THE CLEAN UP ACT
The Modi regime has worked towards restoring the health of the banking sector by reducing bad loans and bringing judicial discipline in the insolvency process
THE GLOBAL FINANCIAL CRISIS OF 2008 SAW SEVERAL COUNTRIES resort to fiscal stimulus to bolster their economies. India was no exception. However, the massive capital infusion led to profligacy and a subsequent bad loan pile-up, triggering the ‘twin balance sheet problem’—where corporates overleveraged themselves to the point of being unable to repay loans, and banks came under severe stress due to mounting nonperforming assets (NPAs).
From around Rs 60,000 crore in March 2010, NPAs saw an over threefold surge to Rs 2 lakh crore by March 2014, just before the Bharatiya Janata Party (BJP) assumed power at the Centre. By March 2018, they had further escalated to a staggering Rs 10.2 lakh crore, with public sector banks (PSBs) accounting for a whopping 80 per cent.
This enfeebled the banks, hampering their lending capabilities.
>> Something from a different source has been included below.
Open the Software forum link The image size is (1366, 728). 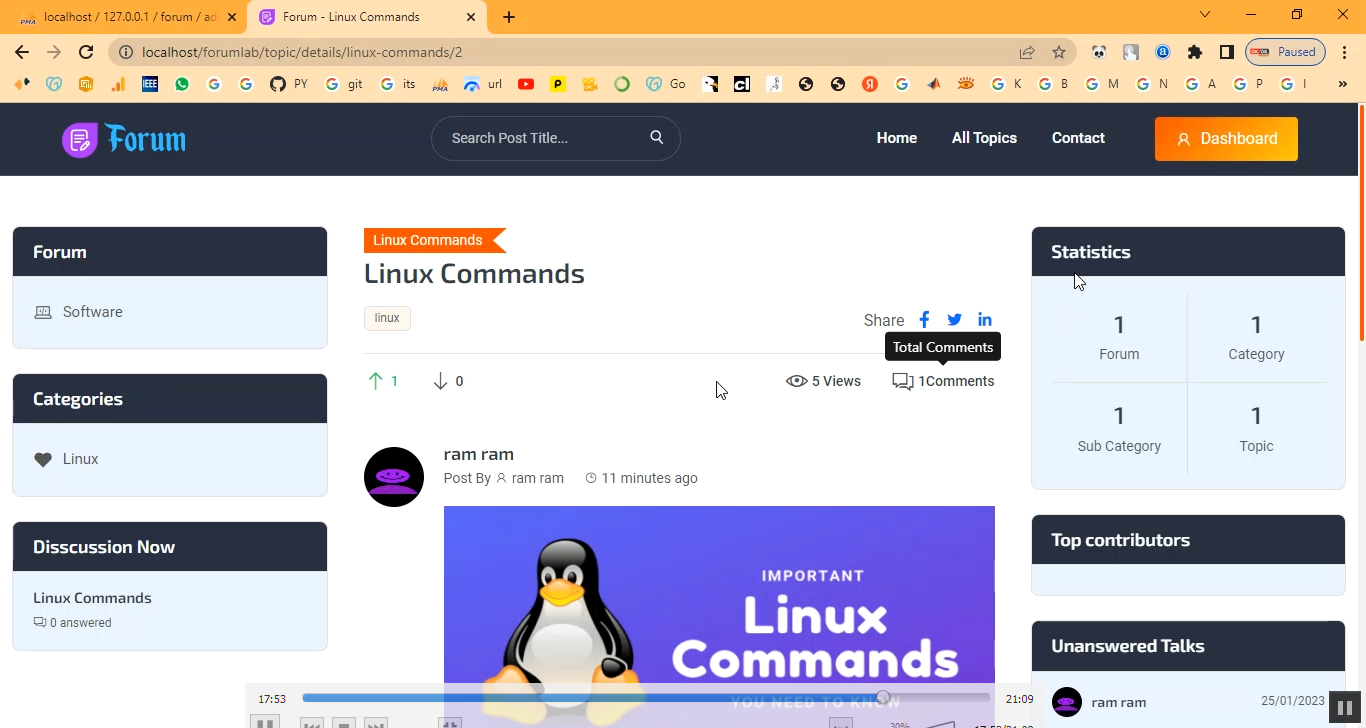[92, 312]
With numerous companies grappling with issues related to land acquisition or procuring feedstock, a comprehensive code to address insolvency and bankruptcy of corporates and individuals also became imperative, ushering in judicial discipline in the process. The Insolvency and Bankruptcy Code (IBC) 2016, thus, aimed at addressing inadequacies in the process of winding up companies in the Companies Act 1956 and 2013. Even the Sick Industrial Companies (Special Provisions) Act 1985 had failed to deliver on this front. In all, 887 insolvent firms saw a resolution between late 2016, when the IBC was adopted, and December 2023. The total realisation for creditors stood at about Rs 3.2 lakh crore, or nearly 32 per cent of their admitted claims. This meant banks had to take huge ‘haircuts’ on their loans, but nevertheless saw some part of the dues being repaid. Meanwhile, further measures were implemented to reduce bad loans. By the end of CY2023, gross NPAs came down to Rs 4.85 lakh crore, the reduction attributed to the recovery of loans by banks as well as some big write-offs, though some critics have termed it as “window-dressing”.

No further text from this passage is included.